Grundsätzlich gilt: Wenn Sie Ihrem Verkaufs-Mitarbeiter eine Fortbildung finanzieren, wollen Sie davon auch profitieren. Zu diesem Zweck sollten Sie deshalb IMMER mit dem betreffenden Mitarbeiter einen Vertrag schließen, in dem er sich verpflichtet, die Fortbildungskosten zurückzuzahlen, wenn er die Fortbildung abbricht oder Ihr Unternehmen nach Ende der Fortbildung verlässt. Das geht rechtssicher – auch wenn die Frage, wie lange Sie den Mitarbeiter hierdurch binden dürfen, die Gerichte immer wieder beschäftigt.
Der aktuelle Fall: Gestückelte Fortbildung abgebrochen
Ein Bankkaufmann wollte sich zum Sparkassenfachwirt fortbilden lassen. Der Arbeitgeber erklärte sich bereit, die Lehrgangskosten zu übernehmen und den Mitarbeiter für 3 jeweils 5-wöchige Kursteile unter Fortzahlung der Vergütung von der Arbeit freizustellen. Nachdem der Mitarbeiter 2 Ausbildungsabschnitte in einem Zeitraum von ca. 8 Monaten absolviert hatte, kündigte er und nahm an dem geplanten letzten Ausbildungsabschnitt nicht mehr teil. Der Arbeitgeber forderte daher – wie zuvor vereinbart – ca. 8.000 € Lehrgangskosten und fortgezahlte
Vergütung zurück. Der Mitarbeiter meinte, die Rückzahlungsvereinbarung sei unwirksam. Durch die zeitlich auseinanderliegenden Ausbildungsabschnitte werde er unangemessen lange an seinen Arbeitgeber gebunden.

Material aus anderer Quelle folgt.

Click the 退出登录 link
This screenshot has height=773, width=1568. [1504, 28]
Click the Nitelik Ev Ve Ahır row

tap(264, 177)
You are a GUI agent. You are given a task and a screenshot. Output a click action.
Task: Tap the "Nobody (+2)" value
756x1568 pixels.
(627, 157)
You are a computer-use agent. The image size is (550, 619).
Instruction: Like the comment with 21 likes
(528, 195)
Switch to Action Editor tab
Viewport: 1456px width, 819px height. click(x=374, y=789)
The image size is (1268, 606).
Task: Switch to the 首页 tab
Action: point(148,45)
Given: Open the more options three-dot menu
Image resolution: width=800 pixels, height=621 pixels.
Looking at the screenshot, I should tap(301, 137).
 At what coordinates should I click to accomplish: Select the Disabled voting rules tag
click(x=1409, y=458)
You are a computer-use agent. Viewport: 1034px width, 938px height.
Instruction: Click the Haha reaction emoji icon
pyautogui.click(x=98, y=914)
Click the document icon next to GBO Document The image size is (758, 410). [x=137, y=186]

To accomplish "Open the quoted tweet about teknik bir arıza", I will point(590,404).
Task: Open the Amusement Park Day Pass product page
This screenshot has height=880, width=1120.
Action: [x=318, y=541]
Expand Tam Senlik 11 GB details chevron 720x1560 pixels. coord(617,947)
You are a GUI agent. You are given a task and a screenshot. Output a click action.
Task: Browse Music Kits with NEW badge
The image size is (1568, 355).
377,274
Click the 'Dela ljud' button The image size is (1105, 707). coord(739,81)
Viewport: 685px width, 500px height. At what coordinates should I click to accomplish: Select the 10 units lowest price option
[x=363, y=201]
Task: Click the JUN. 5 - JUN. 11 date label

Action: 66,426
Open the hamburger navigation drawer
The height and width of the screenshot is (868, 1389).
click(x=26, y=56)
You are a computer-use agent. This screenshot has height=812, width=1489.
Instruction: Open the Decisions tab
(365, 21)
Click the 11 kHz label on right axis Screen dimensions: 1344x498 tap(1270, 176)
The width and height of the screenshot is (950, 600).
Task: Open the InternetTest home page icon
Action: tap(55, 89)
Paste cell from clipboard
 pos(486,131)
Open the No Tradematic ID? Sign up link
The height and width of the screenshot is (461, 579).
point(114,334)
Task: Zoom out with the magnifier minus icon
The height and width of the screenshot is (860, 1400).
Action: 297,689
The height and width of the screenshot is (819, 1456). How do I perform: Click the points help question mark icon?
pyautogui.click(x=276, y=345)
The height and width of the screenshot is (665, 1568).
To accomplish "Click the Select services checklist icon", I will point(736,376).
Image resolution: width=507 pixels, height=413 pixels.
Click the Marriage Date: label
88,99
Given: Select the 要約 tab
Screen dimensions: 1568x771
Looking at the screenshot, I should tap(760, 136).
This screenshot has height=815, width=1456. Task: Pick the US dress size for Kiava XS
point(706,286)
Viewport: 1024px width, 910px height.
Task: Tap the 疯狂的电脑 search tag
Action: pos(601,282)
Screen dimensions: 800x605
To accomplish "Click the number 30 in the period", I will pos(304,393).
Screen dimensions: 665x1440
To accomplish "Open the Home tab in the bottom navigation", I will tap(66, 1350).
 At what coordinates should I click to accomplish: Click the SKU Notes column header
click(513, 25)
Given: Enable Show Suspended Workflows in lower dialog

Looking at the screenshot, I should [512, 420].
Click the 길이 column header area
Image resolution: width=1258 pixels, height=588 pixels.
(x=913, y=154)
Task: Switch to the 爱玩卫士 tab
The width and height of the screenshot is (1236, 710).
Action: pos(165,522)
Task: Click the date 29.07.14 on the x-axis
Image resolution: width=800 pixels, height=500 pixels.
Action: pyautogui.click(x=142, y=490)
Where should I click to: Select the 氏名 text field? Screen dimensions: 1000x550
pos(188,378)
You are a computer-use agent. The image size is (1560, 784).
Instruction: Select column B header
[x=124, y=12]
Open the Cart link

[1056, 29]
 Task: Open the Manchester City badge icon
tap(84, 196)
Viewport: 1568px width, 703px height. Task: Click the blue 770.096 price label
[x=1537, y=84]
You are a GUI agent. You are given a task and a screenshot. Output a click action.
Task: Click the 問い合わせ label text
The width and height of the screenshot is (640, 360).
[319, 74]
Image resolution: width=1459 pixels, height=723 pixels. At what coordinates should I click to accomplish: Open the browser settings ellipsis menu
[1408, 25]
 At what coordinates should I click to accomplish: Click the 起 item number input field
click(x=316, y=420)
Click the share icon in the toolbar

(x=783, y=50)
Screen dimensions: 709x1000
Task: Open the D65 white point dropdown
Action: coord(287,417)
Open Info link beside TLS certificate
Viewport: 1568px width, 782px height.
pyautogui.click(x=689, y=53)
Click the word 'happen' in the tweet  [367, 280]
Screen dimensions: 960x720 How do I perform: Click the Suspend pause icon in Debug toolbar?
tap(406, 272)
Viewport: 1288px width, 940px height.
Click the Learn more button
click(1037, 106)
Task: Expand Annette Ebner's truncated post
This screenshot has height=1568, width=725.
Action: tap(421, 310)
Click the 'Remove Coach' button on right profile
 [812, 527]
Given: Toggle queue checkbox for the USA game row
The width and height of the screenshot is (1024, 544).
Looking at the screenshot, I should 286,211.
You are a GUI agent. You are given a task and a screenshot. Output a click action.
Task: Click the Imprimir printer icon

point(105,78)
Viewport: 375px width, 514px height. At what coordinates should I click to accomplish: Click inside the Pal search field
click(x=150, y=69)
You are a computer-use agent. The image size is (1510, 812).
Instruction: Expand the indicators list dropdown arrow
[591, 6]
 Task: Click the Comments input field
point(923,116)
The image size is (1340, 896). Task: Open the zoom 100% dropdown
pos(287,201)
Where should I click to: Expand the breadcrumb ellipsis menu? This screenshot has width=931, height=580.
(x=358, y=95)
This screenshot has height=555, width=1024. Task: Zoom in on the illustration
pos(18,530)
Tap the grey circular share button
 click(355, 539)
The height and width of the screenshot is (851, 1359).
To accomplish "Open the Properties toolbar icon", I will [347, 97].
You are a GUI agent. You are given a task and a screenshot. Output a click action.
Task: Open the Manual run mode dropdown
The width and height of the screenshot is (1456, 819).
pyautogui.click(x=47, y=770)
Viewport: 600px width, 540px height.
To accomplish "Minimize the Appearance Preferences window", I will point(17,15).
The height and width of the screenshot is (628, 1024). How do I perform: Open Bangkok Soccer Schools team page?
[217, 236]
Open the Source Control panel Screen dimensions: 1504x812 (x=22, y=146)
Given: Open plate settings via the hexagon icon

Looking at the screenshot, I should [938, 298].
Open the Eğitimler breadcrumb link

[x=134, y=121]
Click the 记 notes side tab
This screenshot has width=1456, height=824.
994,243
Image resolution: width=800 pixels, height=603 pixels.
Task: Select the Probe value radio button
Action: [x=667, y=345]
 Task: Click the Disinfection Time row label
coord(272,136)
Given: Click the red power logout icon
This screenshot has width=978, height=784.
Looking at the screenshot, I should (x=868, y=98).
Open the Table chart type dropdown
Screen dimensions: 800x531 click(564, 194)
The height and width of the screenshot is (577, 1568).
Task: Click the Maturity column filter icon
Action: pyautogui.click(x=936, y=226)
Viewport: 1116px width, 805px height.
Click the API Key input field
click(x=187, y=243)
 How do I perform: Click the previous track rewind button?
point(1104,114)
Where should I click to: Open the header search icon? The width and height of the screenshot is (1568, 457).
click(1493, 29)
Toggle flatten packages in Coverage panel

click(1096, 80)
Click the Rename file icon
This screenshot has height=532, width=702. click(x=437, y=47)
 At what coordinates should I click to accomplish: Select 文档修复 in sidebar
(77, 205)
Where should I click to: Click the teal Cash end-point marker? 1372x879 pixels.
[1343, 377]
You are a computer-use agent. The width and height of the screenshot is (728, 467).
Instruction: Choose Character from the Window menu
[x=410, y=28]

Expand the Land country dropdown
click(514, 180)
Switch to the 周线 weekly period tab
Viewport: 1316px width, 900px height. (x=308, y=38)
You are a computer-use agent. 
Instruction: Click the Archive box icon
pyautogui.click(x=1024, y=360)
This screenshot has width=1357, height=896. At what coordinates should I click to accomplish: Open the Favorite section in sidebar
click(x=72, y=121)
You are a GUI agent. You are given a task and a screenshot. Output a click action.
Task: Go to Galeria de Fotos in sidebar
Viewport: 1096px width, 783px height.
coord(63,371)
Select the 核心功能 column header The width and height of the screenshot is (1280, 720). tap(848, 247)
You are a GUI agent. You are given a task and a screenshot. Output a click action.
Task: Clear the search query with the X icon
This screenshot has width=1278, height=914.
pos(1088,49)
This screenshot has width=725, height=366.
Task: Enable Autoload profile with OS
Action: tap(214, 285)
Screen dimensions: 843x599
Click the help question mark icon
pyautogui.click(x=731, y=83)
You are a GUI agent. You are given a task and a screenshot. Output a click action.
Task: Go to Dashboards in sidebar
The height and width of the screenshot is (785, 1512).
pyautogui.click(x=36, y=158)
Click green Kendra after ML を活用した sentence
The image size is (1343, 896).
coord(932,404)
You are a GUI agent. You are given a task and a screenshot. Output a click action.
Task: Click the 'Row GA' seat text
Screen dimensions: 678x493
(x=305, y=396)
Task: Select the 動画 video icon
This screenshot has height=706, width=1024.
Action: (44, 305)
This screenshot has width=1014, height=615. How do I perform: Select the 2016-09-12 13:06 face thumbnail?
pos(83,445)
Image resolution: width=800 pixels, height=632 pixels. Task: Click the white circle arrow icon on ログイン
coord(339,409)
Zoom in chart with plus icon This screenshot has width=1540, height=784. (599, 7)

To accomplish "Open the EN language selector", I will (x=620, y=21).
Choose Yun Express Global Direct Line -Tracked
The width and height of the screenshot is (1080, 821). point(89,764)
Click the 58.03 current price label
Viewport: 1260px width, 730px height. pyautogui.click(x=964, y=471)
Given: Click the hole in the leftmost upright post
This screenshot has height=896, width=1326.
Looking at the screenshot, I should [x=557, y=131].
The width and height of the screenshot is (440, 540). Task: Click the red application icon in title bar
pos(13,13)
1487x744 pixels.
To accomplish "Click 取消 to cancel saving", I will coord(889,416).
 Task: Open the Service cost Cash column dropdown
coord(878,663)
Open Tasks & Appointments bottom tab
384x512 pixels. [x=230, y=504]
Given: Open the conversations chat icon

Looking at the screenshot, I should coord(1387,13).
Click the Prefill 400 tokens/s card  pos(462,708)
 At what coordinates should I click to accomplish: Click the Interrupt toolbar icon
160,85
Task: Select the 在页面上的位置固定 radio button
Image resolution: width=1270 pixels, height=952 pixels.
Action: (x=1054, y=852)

Dem folgte das Gericht jedoch nicht: Eine Rückzahlungsvereinbarung für den Fall, dass der Mitarbeiter vor Ende der Fortbildung auf eigenen Wunsch aus dem Unternehmen ausscheidet, ist regelmäßig wirksam, sofern die Fortbildung einen geldwerten Vorteil für den Mitarbeiter bedeutet. Das gilt auch bei zeitlich getrennten Ausbildungsabschnitten. Voraussetzung: Die zeitliche Lage der Ausbildungsabschnitte entspricht den Vorgaben der Weiterbildungseinrichtung und wird nicht von Ihnen als Arbeitgeber festgelegt. Das war im Urteilsfall gegeben. Der Mitarbeiter muss also
zahlen (BAG, 19.1.2011, Az. 3 AZR 621/08).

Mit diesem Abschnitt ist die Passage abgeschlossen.